## AIM
Retype the lines of the records below, starting at the line that contains "Task: Expand the category filter menu icon" and ending at the last line of the records, both included, and leave the pictures out.

## RECORD EXCERPTS

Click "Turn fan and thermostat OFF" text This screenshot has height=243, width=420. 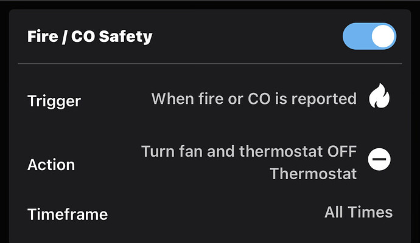tap(249, 151)
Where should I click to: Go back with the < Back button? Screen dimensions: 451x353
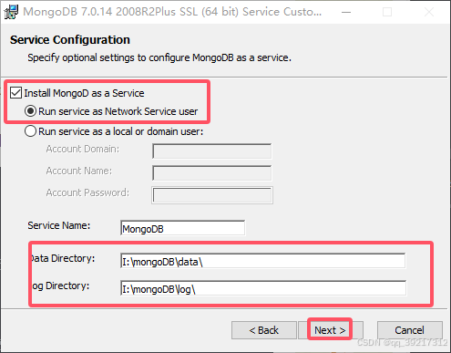pyautogui.click(x=264, y=330)
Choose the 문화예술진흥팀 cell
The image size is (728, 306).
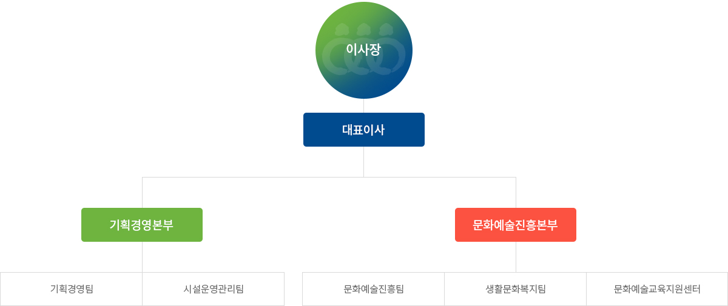374,289
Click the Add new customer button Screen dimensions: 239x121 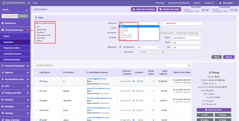click(x=144, y=9)
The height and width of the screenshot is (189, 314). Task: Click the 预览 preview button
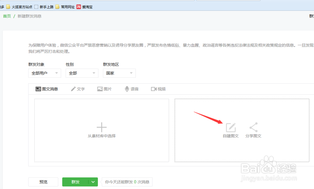click(43, 182)
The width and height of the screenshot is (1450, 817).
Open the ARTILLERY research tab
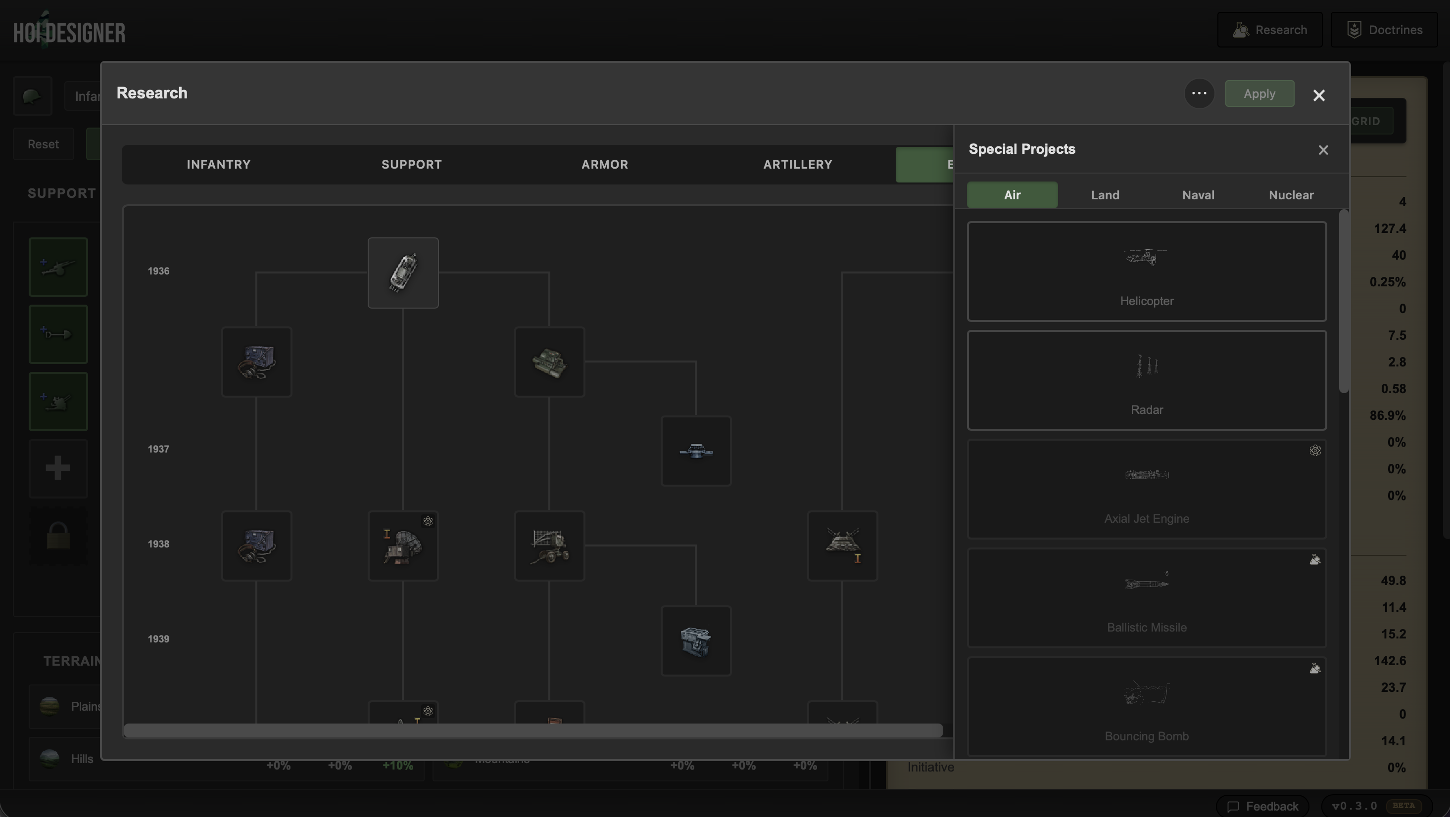798,164
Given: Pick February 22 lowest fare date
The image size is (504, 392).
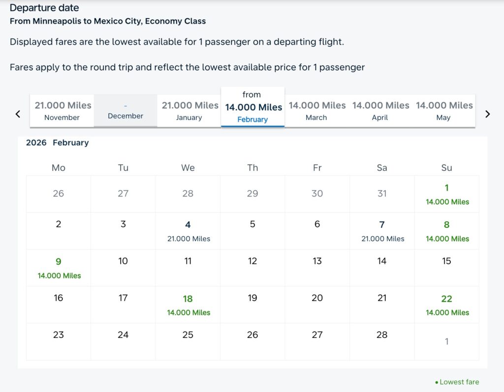Looking at the screenshot, I should [x=446, y=305].
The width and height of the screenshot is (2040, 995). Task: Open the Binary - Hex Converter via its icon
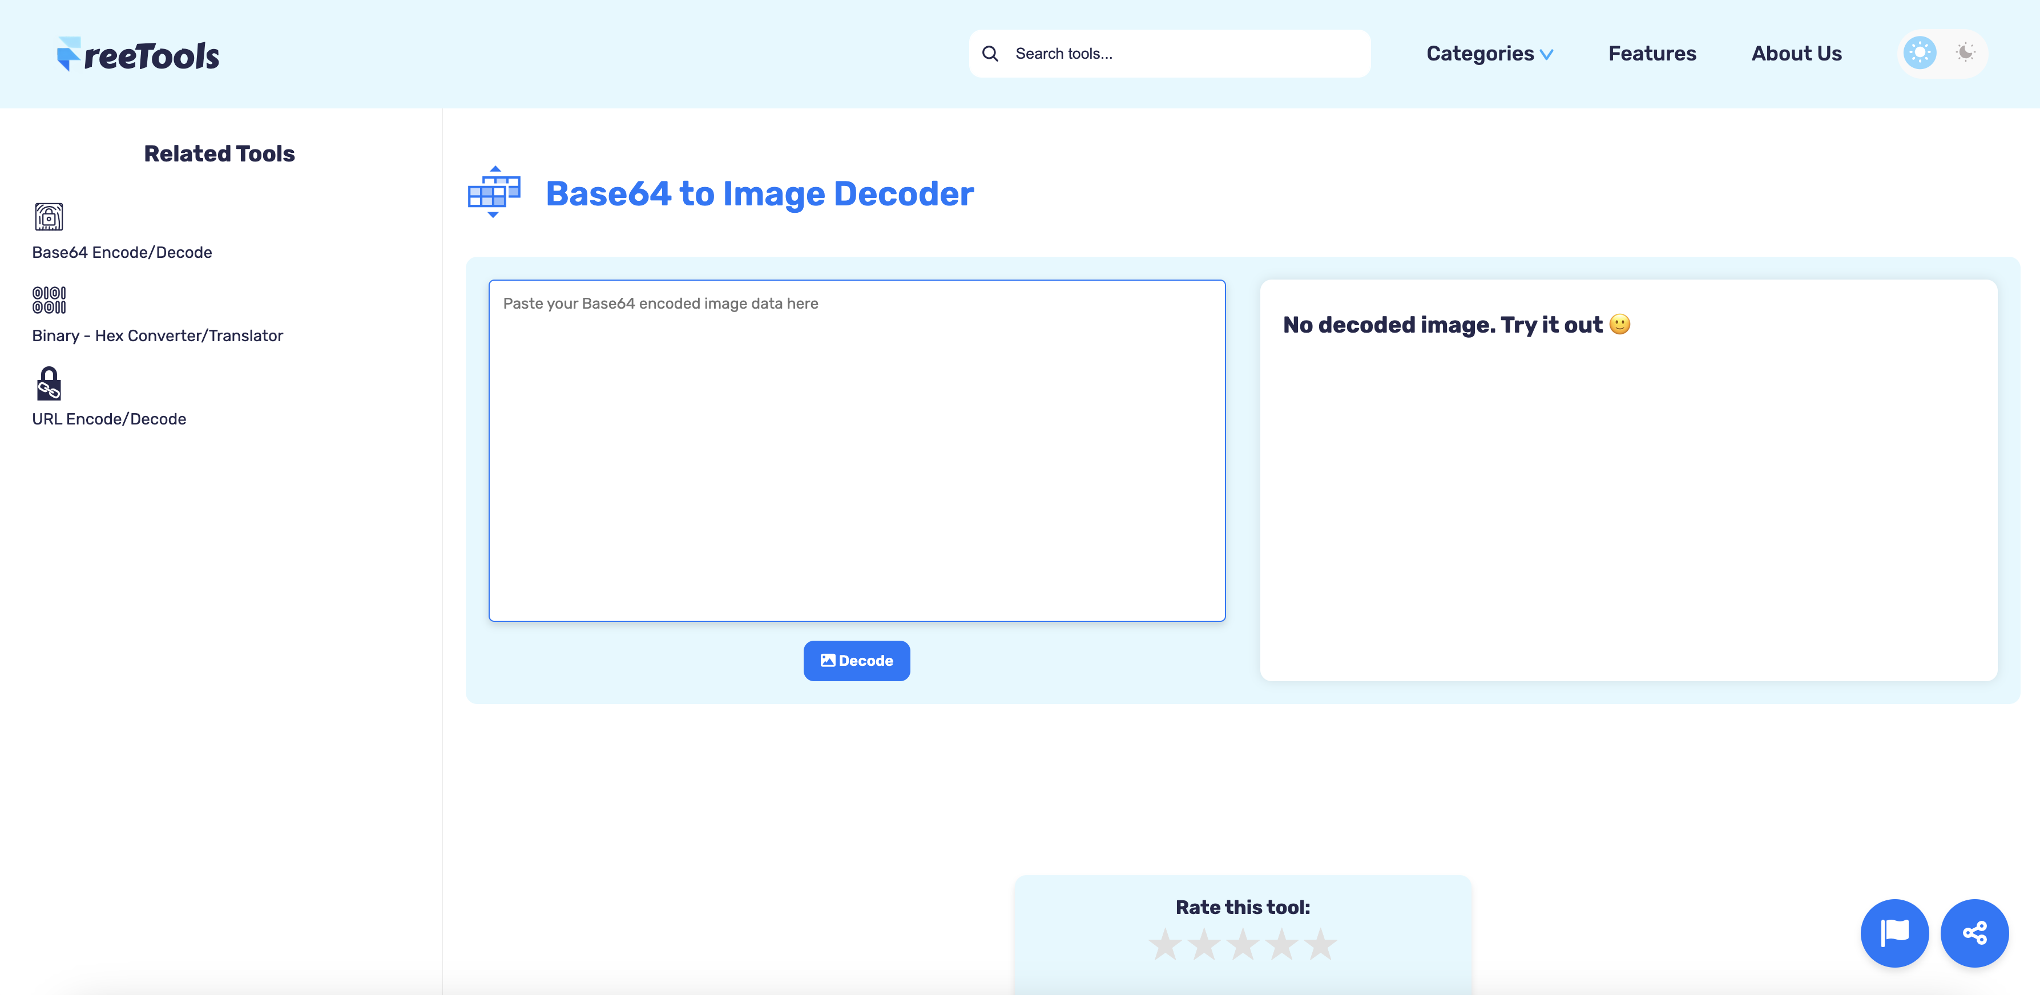click(x=48, y=300)
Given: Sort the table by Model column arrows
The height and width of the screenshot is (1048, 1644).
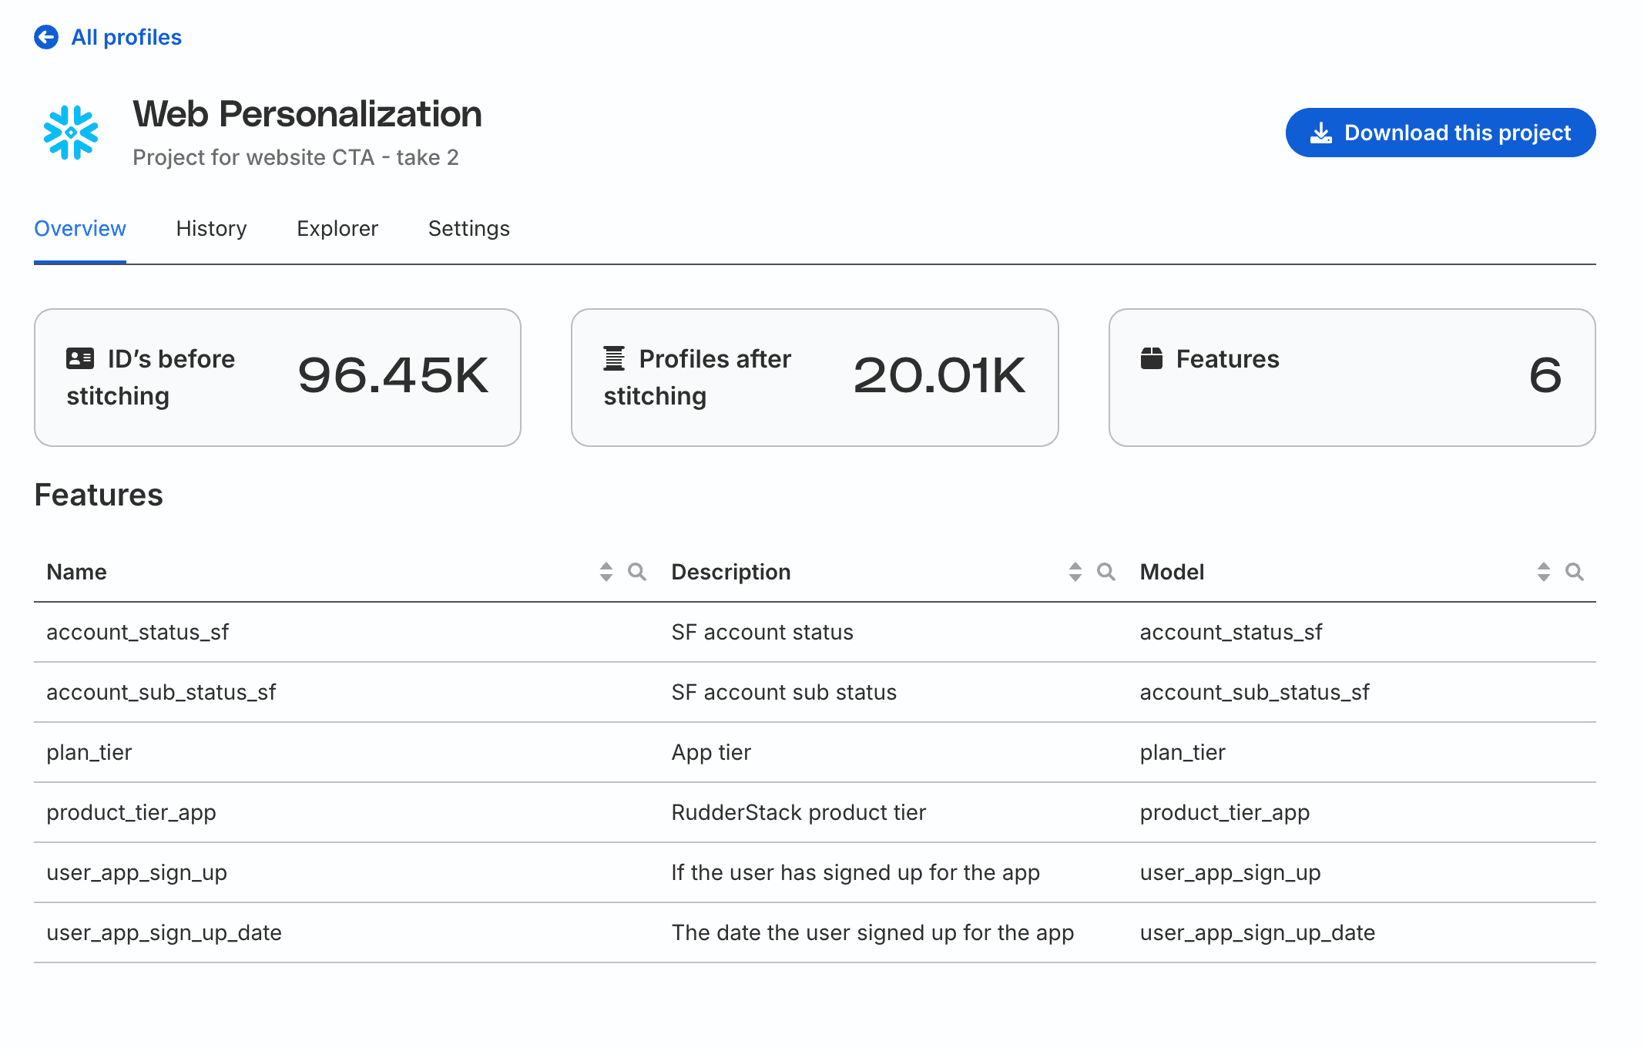Looking at the screenshot, I should tap(1544, 572).
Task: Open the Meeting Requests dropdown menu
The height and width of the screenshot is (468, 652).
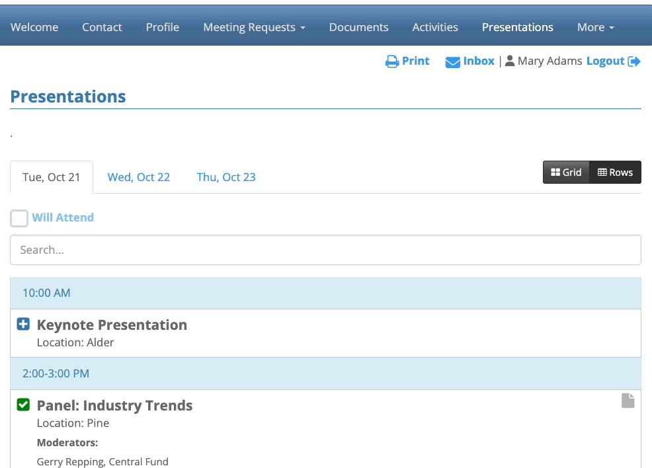Action: [254, 27]

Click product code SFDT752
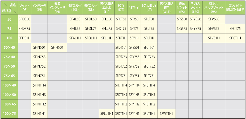click(x=121, y=66)
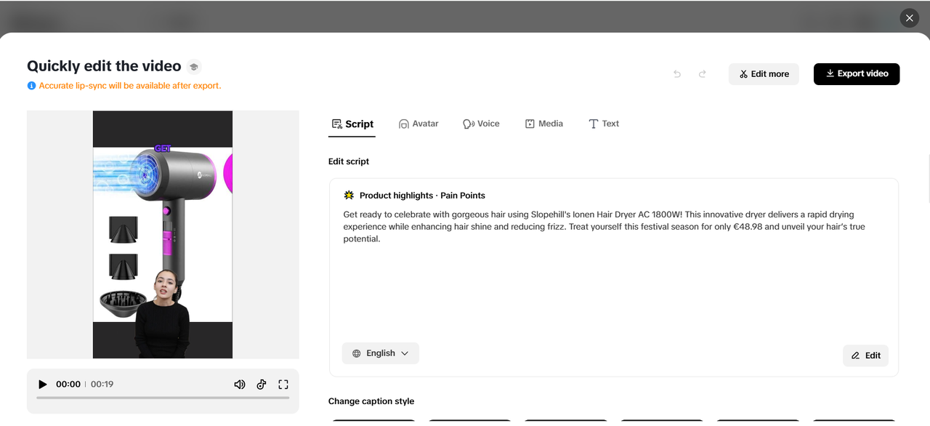Image resolution: width=930 pixels, height=426 pixels.
Task: Click the Export video button
Action: pos(857,73)
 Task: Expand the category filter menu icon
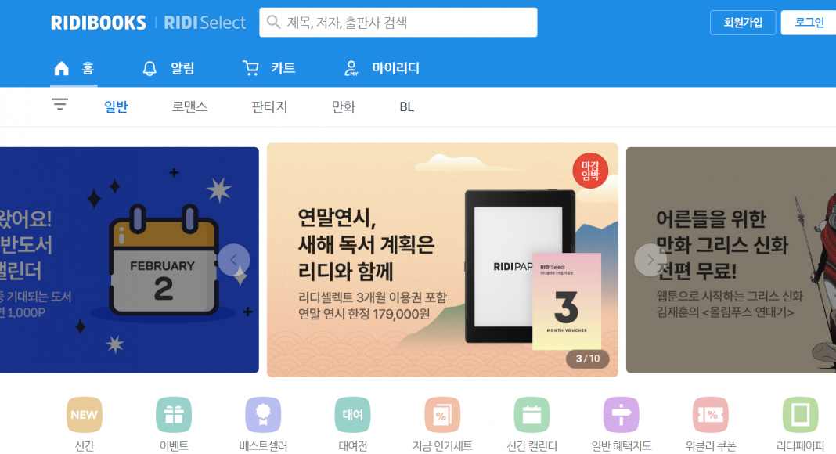click(59, 104)
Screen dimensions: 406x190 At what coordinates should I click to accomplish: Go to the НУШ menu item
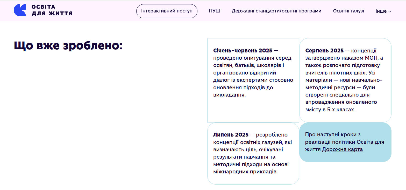click(x=215, y=11)
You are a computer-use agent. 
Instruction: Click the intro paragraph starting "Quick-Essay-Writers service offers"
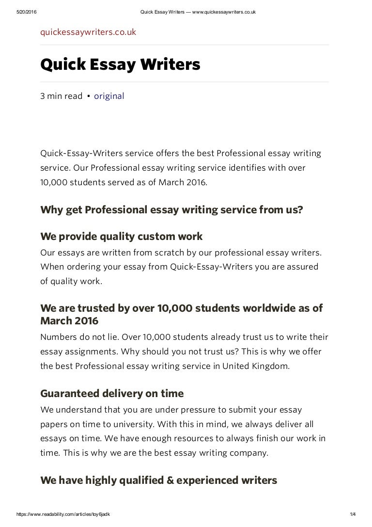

## THE COMPLETED TASK
 Task: Expand the category filter menu icon
click(59, 104)
Screen dimensions: 406x190 At what coordinates should I click to accomplish: Go to the НУШ menu item
click(x=215, y=11)
You are a computer-use agent. 
Instruction: Click the intro paragraph starting "Quick-Essay-Writers service offers"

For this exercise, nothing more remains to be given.